CE, arrêt n°237449, du 22/02/2017, SA ETABLISSEMENT GDA

Si certaines des références prohibées par l’article 8, §2, alinéa 1er, de l’arrêté royal du 15 juillet 2011 tels « une marque », « un brevet » ou « une origine (…) déterminée » ne laissent guère de place à l’interprétation, il n’en va pas nécessairement de même pour d’autres, à la portée plus générale, tels le « type » ou « le procédé particulier ». En énumérant cette variété d’hypothèses, en des termes parfois assez généraux, cette disposition ne se limite donc pas à cibler certains cas aisément identifiables de limitation de la concurrence, mais interdit, plus largement, de recourir à des spécifications qui seraient définies par rapport à une solution technique permettant d’atteindre un résultat et non par ce résultat lui-même.

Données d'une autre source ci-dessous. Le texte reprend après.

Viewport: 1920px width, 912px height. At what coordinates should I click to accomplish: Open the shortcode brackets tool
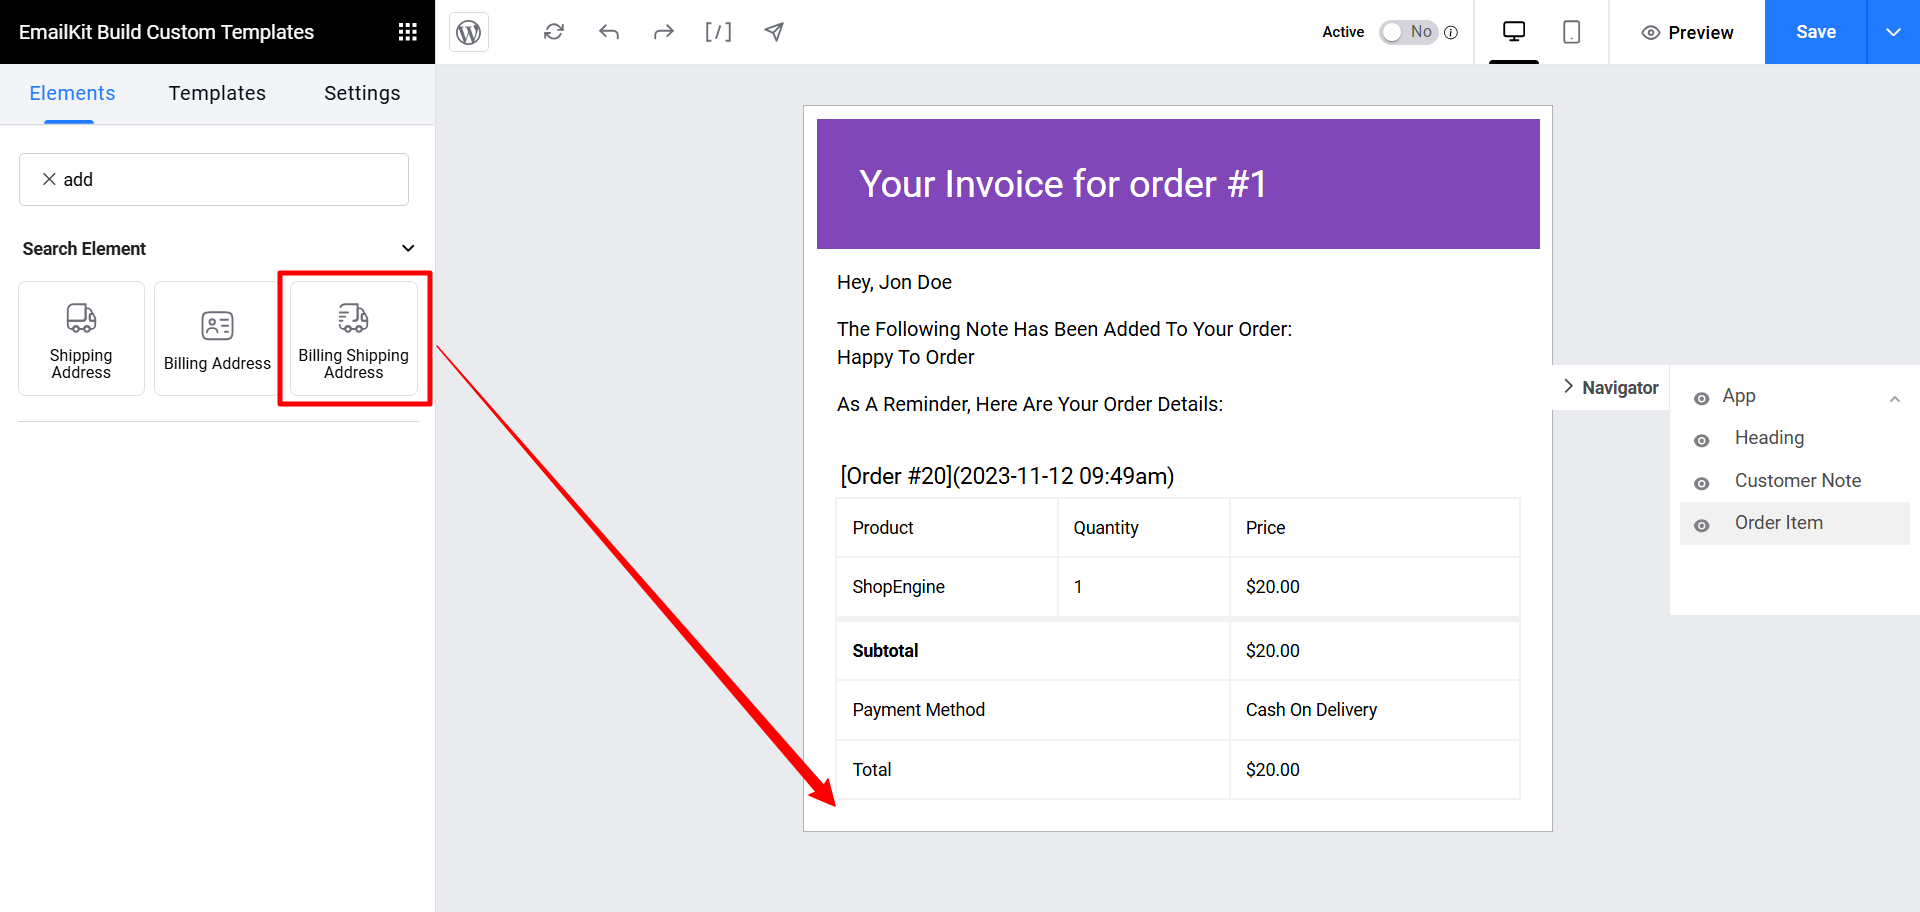pyautogui.click(x=718, y=32)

Le rapport au Roi explicite de manière positive cette interdiction en indiquant que « les spécifications techniques doivent pouvoir être établies en termes de performances et d’exigences fonctionnelles ». Il s’ensuit que lorsque la qualification d’une spécification prête lieu à discussion, la question qu’il convient de se poser tient à savoir si elle détermine une performance à atteindre ou une exigence fonctionnelle, ou si elle impose, en réalité, une solution technique déterminée pour parvenir à cette performance ou répondre à cette exigence fonctionnelle.